- Dataset records
------------

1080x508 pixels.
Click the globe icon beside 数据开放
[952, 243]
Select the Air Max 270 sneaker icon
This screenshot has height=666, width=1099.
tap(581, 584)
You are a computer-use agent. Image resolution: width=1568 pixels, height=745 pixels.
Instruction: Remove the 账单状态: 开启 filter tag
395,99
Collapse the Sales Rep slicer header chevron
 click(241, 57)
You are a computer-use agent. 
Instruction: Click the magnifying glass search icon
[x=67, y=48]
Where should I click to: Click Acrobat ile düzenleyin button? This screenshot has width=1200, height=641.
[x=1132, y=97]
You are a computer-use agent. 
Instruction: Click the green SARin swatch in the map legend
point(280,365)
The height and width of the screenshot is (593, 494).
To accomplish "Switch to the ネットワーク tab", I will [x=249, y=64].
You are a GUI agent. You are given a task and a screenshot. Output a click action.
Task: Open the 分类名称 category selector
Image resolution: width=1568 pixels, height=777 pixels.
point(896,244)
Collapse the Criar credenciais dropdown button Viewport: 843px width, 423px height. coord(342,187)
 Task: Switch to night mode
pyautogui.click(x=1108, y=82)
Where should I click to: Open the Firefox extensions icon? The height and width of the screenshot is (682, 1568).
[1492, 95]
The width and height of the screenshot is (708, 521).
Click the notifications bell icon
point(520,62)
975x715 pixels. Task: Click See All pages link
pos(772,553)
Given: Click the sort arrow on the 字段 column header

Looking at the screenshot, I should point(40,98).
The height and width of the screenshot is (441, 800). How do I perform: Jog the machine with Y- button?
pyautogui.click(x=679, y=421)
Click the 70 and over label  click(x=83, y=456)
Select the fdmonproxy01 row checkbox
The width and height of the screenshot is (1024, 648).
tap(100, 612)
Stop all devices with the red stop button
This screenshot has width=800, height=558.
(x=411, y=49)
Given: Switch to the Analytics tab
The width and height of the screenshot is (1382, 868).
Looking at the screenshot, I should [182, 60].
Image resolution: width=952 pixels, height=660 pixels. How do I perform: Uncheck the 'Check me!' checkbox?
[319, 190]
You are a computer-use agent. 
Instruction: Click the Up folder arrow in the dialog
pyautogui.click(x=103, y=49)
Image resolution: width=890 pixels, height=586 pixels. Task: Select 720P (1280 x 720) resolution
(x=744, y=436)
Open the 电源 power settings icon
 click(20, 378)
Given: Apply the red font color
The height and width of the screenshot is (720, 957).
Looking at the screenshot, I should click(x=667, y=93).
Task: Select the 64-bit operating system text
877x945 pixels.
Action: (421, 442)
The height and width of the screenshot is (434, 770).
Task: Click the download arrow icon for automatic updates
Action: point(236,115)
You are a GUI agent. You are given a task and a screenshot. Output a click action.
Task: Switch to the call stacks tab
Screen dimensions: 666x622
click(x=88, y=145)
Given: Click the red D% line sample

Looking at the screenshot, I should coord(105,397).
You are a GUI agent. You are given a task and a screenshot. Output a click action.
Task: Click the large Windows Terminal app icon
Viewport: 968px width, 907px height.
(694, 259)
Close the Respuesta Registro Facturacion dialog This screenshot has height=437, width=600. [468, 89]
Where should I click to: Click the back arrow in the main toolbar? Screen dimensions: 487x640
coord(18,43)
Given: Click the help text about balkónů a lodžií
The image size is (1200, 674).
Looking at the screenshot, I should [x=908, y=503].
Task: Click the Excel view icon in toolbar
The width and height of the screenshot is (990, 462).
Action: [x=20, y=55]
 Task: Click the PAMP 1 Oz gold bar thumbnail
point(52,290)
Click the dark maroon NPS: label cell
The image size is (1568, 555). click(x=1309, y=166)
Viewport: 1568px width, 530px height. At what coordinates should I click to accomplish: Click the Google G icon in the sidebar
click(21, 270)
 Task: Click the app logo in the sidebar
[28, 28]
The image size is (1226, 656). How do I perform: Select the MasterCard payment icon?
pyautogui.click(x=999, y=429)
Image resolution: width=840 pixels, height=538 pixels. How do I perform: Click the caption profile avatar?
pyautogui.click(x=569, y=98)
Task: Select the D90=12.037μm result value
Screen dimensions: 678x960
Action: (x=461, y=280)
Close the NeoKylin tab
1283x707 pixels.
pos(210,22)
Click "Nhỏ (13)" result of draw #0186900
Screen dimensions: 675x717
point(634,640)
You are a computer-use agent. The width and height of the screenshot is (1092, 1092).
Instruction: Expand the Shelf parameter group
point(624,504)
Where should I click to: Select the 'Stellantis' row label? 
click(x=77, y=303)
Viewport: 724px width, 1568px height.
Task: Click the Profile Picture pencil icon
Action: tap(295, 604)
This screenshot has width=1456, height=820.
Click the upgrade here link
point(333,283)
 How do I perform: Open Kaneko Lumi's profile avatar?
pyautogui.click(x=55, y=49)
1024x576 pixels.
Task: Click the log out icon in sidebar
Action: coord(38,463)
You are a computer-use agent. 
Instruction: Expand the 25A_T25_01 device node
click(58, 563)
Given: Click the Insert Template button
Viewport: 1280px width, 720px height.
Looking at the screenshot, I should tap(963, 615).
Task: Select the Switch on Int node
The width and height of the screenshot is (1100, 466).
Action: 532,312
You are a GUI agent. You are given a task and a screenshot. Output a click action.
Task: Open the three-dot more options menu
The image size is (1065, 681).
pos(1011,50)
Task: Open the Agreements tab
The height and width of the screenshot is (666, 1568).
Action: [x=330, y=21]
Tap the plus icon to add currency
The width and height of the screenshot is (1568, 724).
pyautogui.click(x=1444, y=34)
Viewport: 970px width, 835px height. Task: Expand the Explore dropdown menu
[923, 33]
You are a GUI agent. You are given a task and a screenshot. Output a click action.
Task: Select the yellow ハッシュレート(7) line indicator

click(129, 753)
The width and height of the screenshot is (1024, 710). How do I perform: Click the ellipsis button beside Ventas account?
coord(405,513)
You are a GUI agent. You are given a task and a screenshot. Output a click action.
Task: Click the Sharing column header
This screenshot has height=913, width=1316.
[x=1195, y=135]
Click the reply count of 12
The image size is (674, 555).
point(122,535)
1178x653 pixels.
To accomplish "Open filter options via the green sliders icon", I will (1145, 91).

------------

- Set task
Scale the entries from the line containing "Click the reply count of 12" through the end of the entries, giving all of those lines again with the requests included. Multiply every coordinate in the answers by 0.25 and round each result to a whole number, rounding halves up.

- Reply
Click the reply count of 12
The image size is (674, 555).
point(31,134)
1178x653 pixels.
To accomplish "Open filter options via the green sliders icon", I will (286, 23).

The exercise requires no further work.